I’ll admit I’m a fan of @antoni not for his food per se, but for his understated graphic-tee-and-blue-jeans fashion (which I could never emulate, I’m too high-strung), for his sweet boy-next-door personality (who doesn’t have a crush on him?), and for his unabashed ugly cry (okay, the ugly cry is the one thing we have in common).
This past weekend Porowski, along with business partners (and workout buddies) Marx and Lisle Richards, opened the revamped Village Den (225 West 12th St.) as a healthy, fast-casual spot to grab breakfast, lunch, and dinner. Replacing the 36-year-old diner by the same name, the new Village Den has a clean, modern feel, a little less New York than it used to be and a little more Los Angeles.

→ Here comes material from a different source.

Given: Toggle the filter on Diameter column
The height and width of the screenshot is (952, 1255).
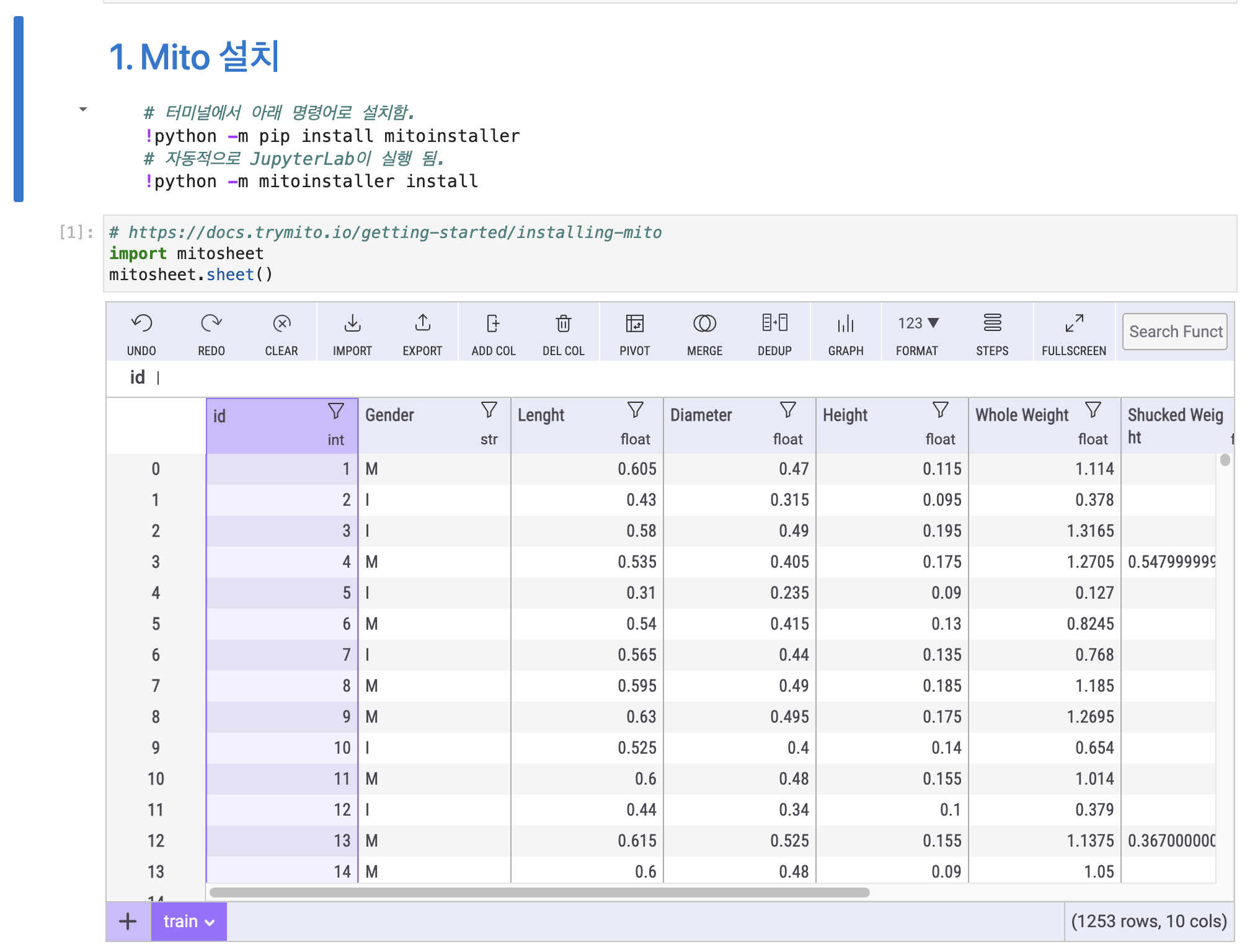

In an industry that lauds professional chefs and only recently has begun to consider home cooks in a more serious way, many have been boringly cynical about Porowski’s cooking chops over the years.
But as I sit alone at a slick, well-lit teal table in the corner next to a window facing Greenwich Ave., staring up at the colorful West Village–inspired mural by Jeremyville, I don’t care whether or not Porowski is a "chef." All I can think is: This is a smart business move.
Whatever you think of the food itself, the open, airy space already has quite the foot traffic in its first weekend, at 4 p.m. at that. I could see locals stopping in for a healthy bite to eat, maybe a kombucha or a smoothie to go with, and sitting in a corner with a book or a laptop or a friend. I could see myself ordering the $15 Market Plate for dinner (your choice of any three sides, including mashed peas with mint, turmeric-roasted cauliflower, citrus fennel slaw, maple parsnip mash, and sweet potato wedges), something I used to eat a lot at Westville right down the street, all through my twenties. In fact, the food here reminds me of Westville's vegetable-forward menu. But there's no red meat, no soy, and no gluten.
A meat-and-two-sides section of the menu called TV Dinners features creature comforts like meatloaf, fish sticks, and stuffed cabbage...except they’re apple-glazed turkey meatloaf, gluten-free macadamia-crusted fish sticks, and cauliflower rice–stuffed cabbage with pine nuts.
“They’re all your typical TV dinners,” Marx tells me, as he pulls up a chair. “We’re just doing them differently.”
“We wanted something familiar,” Richards adds, “proper home-cooked meals that someone could pick up and take home to eat. New Yorkers eat food in front of the TV, you know. It’s what we do.”
Richards’ comment has me drawing a direct mental line from the 1950s solo table—the one parked in front of the idiot box, microwave meatloaf and dried-out potatoes at the helm—to our current Netflix moment of Seamless (or sheet-pan dinners) and peak television. We now expect bigger and greater things from our TV shows; it only makes sense that we expect them as well from the dinners we choose to eat in front of the tube.
“Nostalgia is a powerful spice,” Melissa Clark once tweeted. It’s smart that the Village Den is tapping into it with an updated sense of what consumers of today’s wellness generation is looking for. They still want the meatloaf—just without the high sodium levels and microwavable cling film.
With that said, the one thing my TV dinner could use is a little salt—which, if you’re eating clean or coming here after a workout, could be helpful. As for myself, having not eaten a single vegetable all weekend, I appreciate the loaded tray of cauliflower and sweet potatoes in front of me. The apple glaze on my meatloaf is sweet and familiar, like barbecue sauce. It’s perfectly casual.
When I ask about the nomenclature of “fast-casual,” Richards has a lot to say. “We’re good food done fast,” he says. “I think ‘fast-casual’ is a larger umbrella term that includes fast food but also something like this. People want a good meal, but they want it to be quality.”
Celebrity chef–driven restaurants in Manhattan may be closing left and right, but a quick corner joint that caters to the 30-something West Village Equinox crowd looking for clean food to eat in front of the TV after a workout? Backed by the ineradicable celebrity of one of the Fab Five?
It may not be for me (I barely eat vegetables and never exercise, let alone leave my apartment). But for the rest of the world who can afford it, it could work.